Winemakers know cabernet sauvignon grapes yield wines that can taste of red or dark-skinned fruit. They know that merlot is fruity with a signature happy medium of both tannic and acid levels; that petit sirah is both peppery and tannic, which can give it a bitter note; and good pinor noir will be light with a hint of red fruit. They also know that when each monovarietal wine is mixed in different quantities, they will end up with a new wine that could marry the best qualities of each, which is what you get when you choose to drink a red blend. 

Red blends may sound new and trendy but they've been around for centuries – long enough for winemakers to know which grapes work well together and why. Some of the oldest and best-known red wines in the world today are red blends, and they have become a standard to which today's best blends aspire. Traditional Red Blends include French Bordeaux, "GSM" or blended Grenache-Syrah-Mourvèdre,  and Red Rhone. You might also be familiar with Spanish rioja, Portuguese douro tinto, and Italian chianti. Each is mixed to set proportions, which in turn gives these wines their signature taste.

How red blends are made

Creating a red blend today is not just about throwing different types of grapes or wines together in order to get something new — although that's how it started. Early California red blends were table wines that were made by amalgamating whatever grapes might have been growing at the time. Many of the red blends today made for mass consumption are characterized as smooth and pleasant; some even have sugar added to the wine mix to remove the bitter tannic taste. 
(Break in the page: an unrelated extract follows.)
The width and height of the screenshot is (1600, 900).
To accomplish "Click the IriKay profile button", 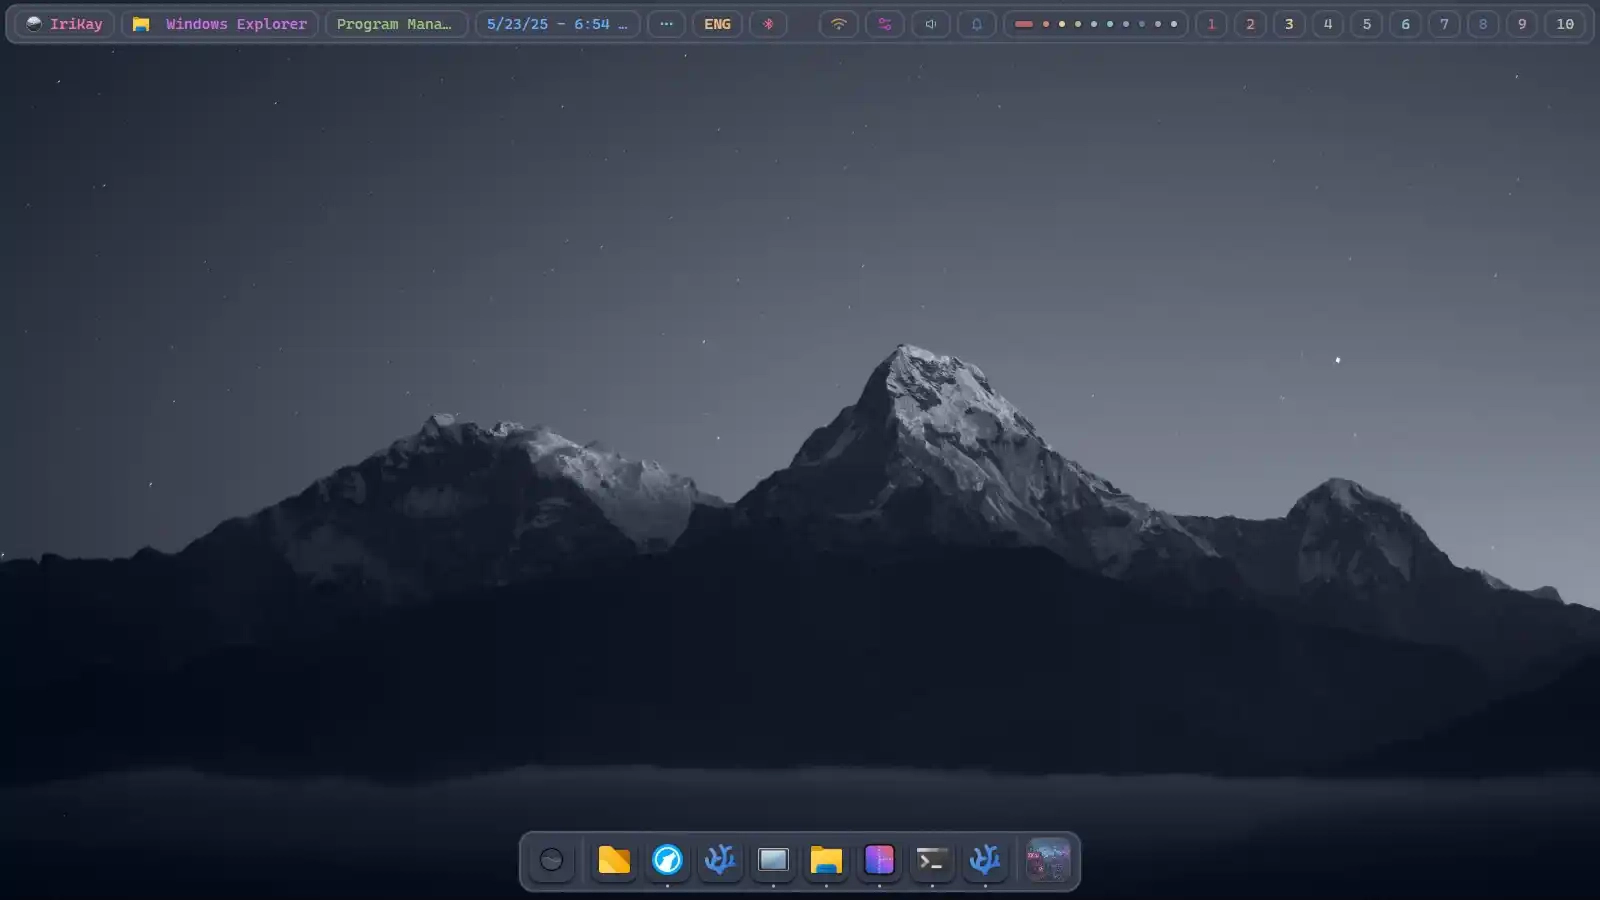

High-end red blends are a slightly different story. In order to craft a red blend, winemakers begin with a base, which will ultimately define the flavor of the beverage. From there, they add different wines with different characteristics in order to add character. A red Bordeaux, for instance, will be made with cabernet sauvignon, cabernet Franc, and merlot grapes only. Winemaker Mike Macmorran describes the process of creating a red blend as taking "individual pieces [to] make the sum of what you're blending better than those individual pieces you started out with," per Wine Enthusiast.

Red wines aren't the only ones that can be blended. There are white blends too, like white Bordeaux, made  Italian soave, Spanish cava, and French Champagne. And like red blends, white blends showcase the best qualities of the grapes used to make them.